A Real-World Example
A business educator with several years of YouTube content had spent that time teaching frameworks for decision-making, leadership, and organizational design. The channel was popular, but all of that accumulated knowledge existed only as a list of video thumbnails. Finding what had been covered required memory or manual searching.

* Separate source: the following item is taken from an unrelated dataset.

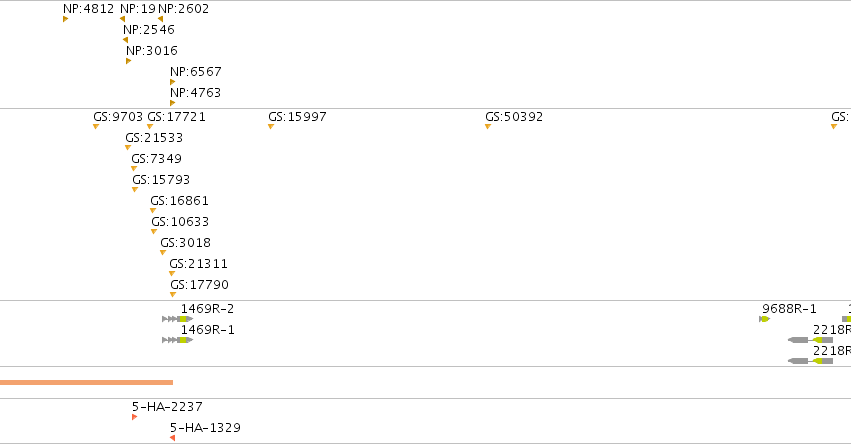Click the 5-HA-1329 red arrow marker
Screen dimensions: 851x444
(x=173, y=438)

After running the channel through YTSync:
- Every video became a searchable Markdown file with chapters, summaries, and a full speaker-labeled transcript
- Topic index pages showed which themes had been covered most (leadership, systems thinking) and which were underrepresented
- Speaker profiles revealed which guests had appeared multiple times and what they had discussed across episodes
- The CSV import gave the creator a full Notion database of their library, sortable by date, topic, and speaker
- The Markdown vault dropped directly into Obsidian, giving the creator a linked knowledge graph of their entire body of work
The practical result: a course outline drafted from existing content in a weekend, a book proposal built from topic clusters, and a searchable research archive that replaced hours of re-watching with minutes of searching.
How to Get Started
- Go to ytsync.app
- Enter your YouTube channel URL
- Try it free with one video to see the output format before committing
- If the output is what you need, choose a paid plan based on how many minutes of audio your channel contains
- Submit, wait for processing (minutes to a few hours depending on channel size), and download your ZIP
The free trial processes one video and shows locked previews for four others. It is enough to see exactly what the Markdown files look like and whether the structure fits your workflow.
Paid plans start at $99 for 300 minutes of audio processing, which covers roughly 20 to 30 average-length videos. The Creator plan at $199 covers 700 minutes (roughly 45 to 70 videos) and is the best value for most active creators.
Frequently Asked Questions
What does "knowledge base" mean in this context? It means a structured, searchable text archive of your channel's content, organized by video, topic, and speaker. Every video becomes a Markdown file with a summary, chapters, and a full transcript. Topics and speakers get their own index pages. The result is a browsable, linkable archive rather than a list of video files.
Do I need to choose a format when I export? No. YTSync delivers everything automatically in one ZIP: Markdown files, SRT, VTT, TXT, and JSON transcripts, topic indexes, speaker profiles, and a CSV database index. There is no format selection step.
How many videos can I process? Paid plans are priced by minutes of audio, not video count. A typical 10 to 15 minute video uses 10 to 15 minutes of your plan's processing time. The $99 Starter plan includes 300 minutes, covering roughly 20 to 30 average-length videos. The $199 Creator plan includes 700 minutes, covering roughly 45 to 70.
What does the free trial include? The free trial processes one video from your channel and shows locked previews of four others. It is enough to see the full Markdown output, the chapter structure, the summary format, and the transcript quality before you decide to pay.
Can I process a playlist instead of a full channel? Not currently. YTSync processes full channels. You submit a channel URL and choose a plan based on how much of the library you want to cover. Processing always starts from the most recent videos.
Does it work with any YouTube channel, or only my own? YTSync works with any public YouTube channel. Researchers, journalists, and agencies use it to build archives of third-party channels for analysis or reference.
Will the Markdown files work in Obsidian?
Yes. YTSync generates Obsidian-style [[wikilinks]] throughout, so topic pages and speaker profiles link directly to video files. Drop the export folder into your vault and you have a fully linked knowledge graph.
What happens to my files after I download? The files are yours. They are plain text Markdown, SRT, VTT, TXT, JSON, and CSV. Nothing is hosted long-term. You own the archive and can use it in any tool, share it, or move it anywhere.